Truth will be revealed through reinvestigation or a fact-finding mission. What’s important is the attitude of a public servant confirmed in the two cases.

Wei Zheng, a chancellor of the Tang dynasty who supported Emperor Taizong to accomplish the “Reign of Zhenguan,” a golden age in Chinese history, praised a benevolent servant higher than a loyal servant. A loyal servant gives the ruler much advice but will be killed eventually and leave his own name behind. The ruler becomes a foolish king and the country will be destroyed. A benevolent servant gives much advice to a ruler but makes sure that the ruler will listen carefully so they can enjoy their prosperity together, he said.

Yoon Seok-youl, recently appointed head of the Seoul Central District Prosecutors’ Office who challenged the direction of the probe into the intelligence agency’s influence over the election, and Roh Tae-kang, recently appointed as the vice minister of culture, sports and tourism, and former Culture Minister Yoo Jin-ryong, both fired by Park, are loyal servants.

Restoring honor was impossible in an ancient dynasty, but the expiration date of an administration is five years in our time. It just takes five years for a traitor to become an honorable servant.

As Chae said, the clock of history, which reveals all truth over time, is ticking faster and faster. If a president is unworthy, the presidency ends in under five years.

The prosecutors who worked on the Sewol investigation should be considered benevolent servants. They steadily persuaded the Ministry of Justice to keep probing.

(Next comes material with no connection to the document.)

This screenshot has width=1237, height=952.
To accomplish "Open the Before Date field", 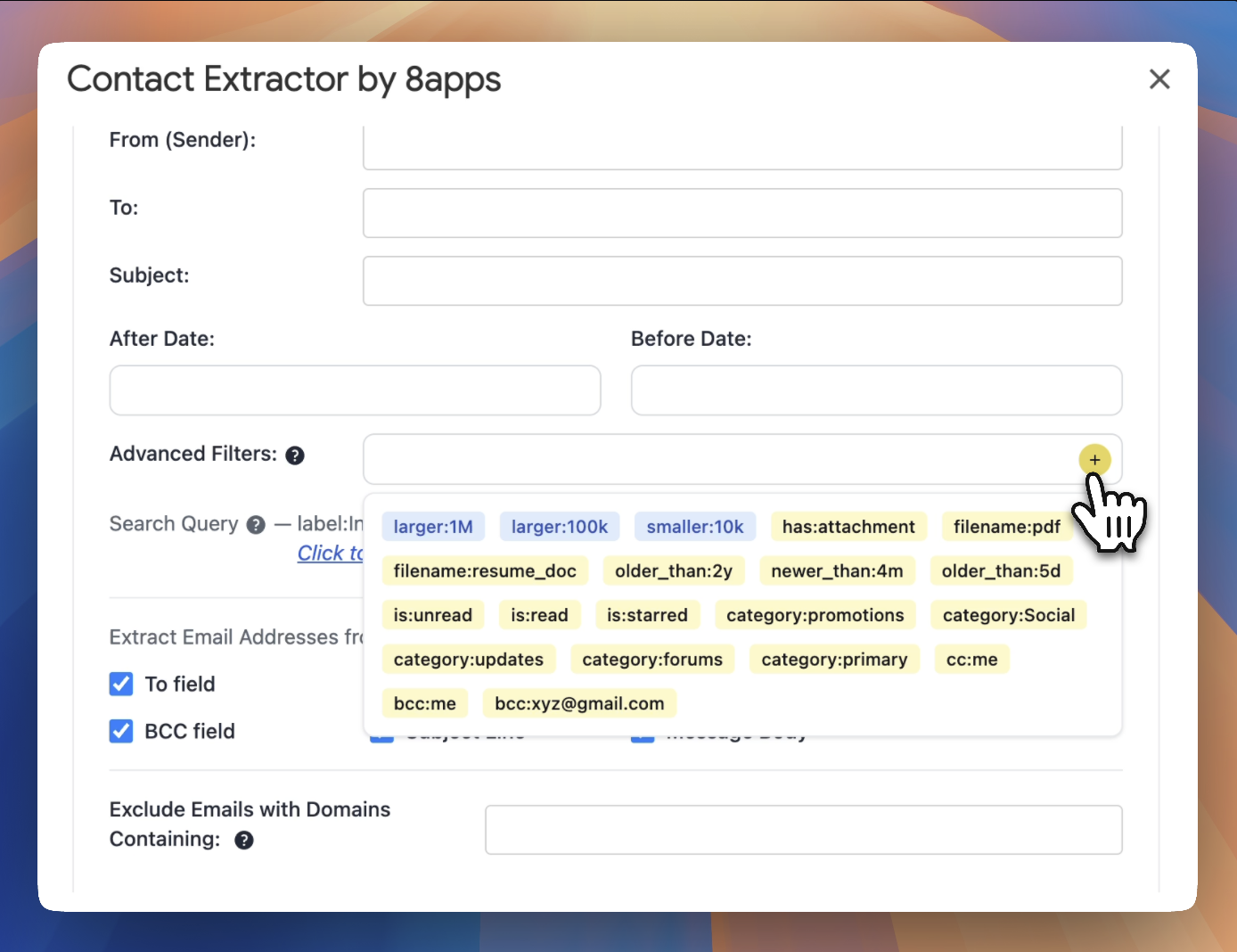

The current appointment system, in which officials from the planning departments of the Justice Ministry and the Supreme Public Prosecutors Office are named to key posts in the investigation departments, is a structure that produces treacherous subjects. The system kills the wild nature of prosecutors and tames them to follow the orders of senior officials. This must change as soon as possible.

The country will become healthy only when benevolent servants are working in various posts of ministries and challenging decisions throughout the decision-making process from the rank-and-file servant to ministers. Needless to say, senior officials who listen and accept the benevolent servants’ suggestions are also important.

The Park administration failed because the culture of speaking freely disappeared.

It is time for the country to nurture 100,000 benevolent servants. Today, the country has 1.61 million public servants.

JoongAng Ilbo, June 19, Page 28

*The author is an editorial write of the JoongAng Ilbo.